After endless public argument, the Israeli Tax Authority has released the list of companies that got tax breaks in 2006-2011. At the top of the list is pharma giant Teva, which received tax breaks of NIS 11.8 billion during this stretch.
Members of Knesset, the body that authorized every one of these benefits and made sure to enact them as laws, are now wailing and pointing fingers, and competing with one another to see who can criticize these companies the loudest.
With the same casualness with which they granted benefits to Teva, Intel, Israel Chemicals and Check Point, now they're howling at the companies - none of which forced the Knesset or the government to vote for the breaks.
Teva, for example, received tax breaks for building a new industrial plant in Jerusalem. The need for benefits to set up shop in the nation’s capital stemmed from the fact that Jerusalem – thanks to mayors such as Ehud Olmert – is becoming a poverty-stricken, backwards city, with no sources of employment, liable to cause any reasonable human being to flee. Jerusalem’s leaders destroyed the city in reprehensible political deals, pouring bundles of money into institutions most of which have one thing in common: They do not generate income.

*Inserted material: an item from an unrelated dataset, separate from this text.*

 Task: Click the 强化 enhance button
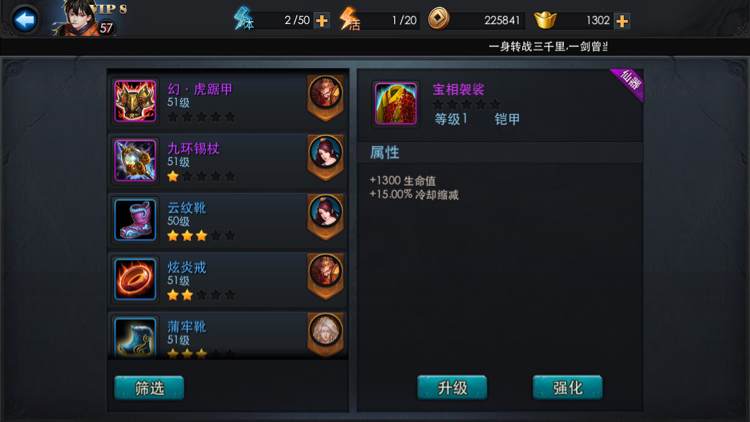pos(568,388)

The disingenuousness of the criticism is also rampant when it comes to measuring the size of the tax breaks. While the large companies did indeed receive enormous benefits, their employees were certainly taxed by the treasury. Take the employees at Israel Chemicals, which received a tax break of NIS 458 million in 2011 alone: They paid taxes of NIS 415 million in 2012. This counts only the first circle of employees, and doesn’t include the company’s providers, which also pay income tax and National Insurance Institute taxes.

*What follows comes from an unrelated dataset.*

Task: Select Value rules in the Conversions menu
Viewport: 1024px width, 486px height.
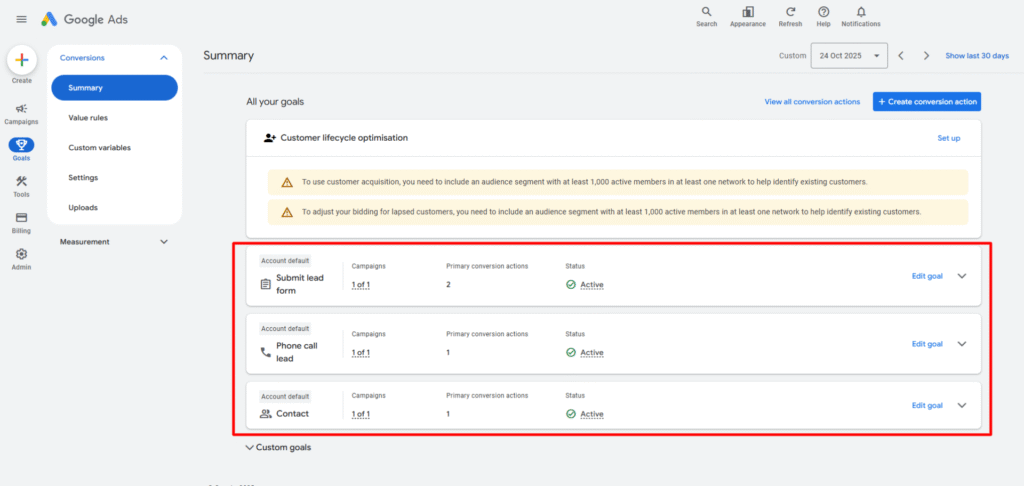Action: (x=88, y=118)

Employees at Israel Chemicals, which is responsible for 20 percent of production in the Negev, paid NIS 291 million to the National Insurance Institute in 2012. The NII is the same institution whose kitty is rapidly being drained by the part of Israeli society that receives full civil rights without carrying out a single civic duty.
Another problem with how the arithmetic is employed emerges in the discussion about the product generated by the tax benefits. When Intel, employing engineers in Kiryat Gat, gets a tax break, how is the engineers’ contribution measured when they embark on a start-up and sell it to a giant American software firm? Can we disregard the possibility that, had Intel not employed them, trained them and given them critical experience in the field, the treasury wouldn’t have succeeded in collecting the taxes on the sale of the start-up?

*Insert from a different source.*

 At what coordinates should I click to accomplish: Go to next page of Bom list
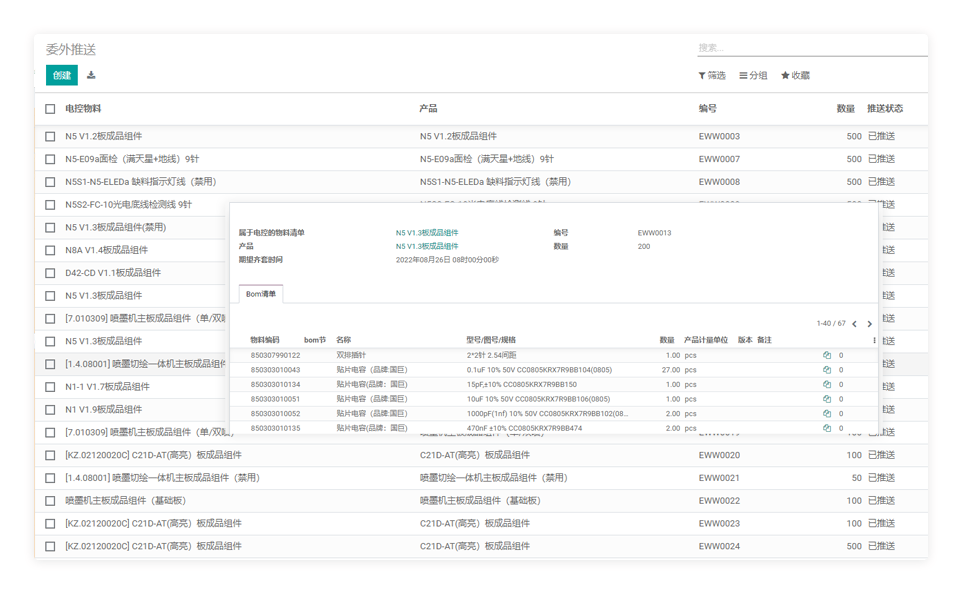point(869,324)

The criticism of the tax breaks is based on the laughable belief that Israel is capable of forcing large multi-national companies to pay full corporate taxes. The willingness to change the tax benefits given with full legal backing and with binding agreements with the companies rests on the assumption that changes will have no effect on the investments levels and future growth ion Israel. Both beliefs are unfounded, certainly not in a world that is still mired in one of the longest global recessions ever, a world in which globalization is a fact of life, just like gravity.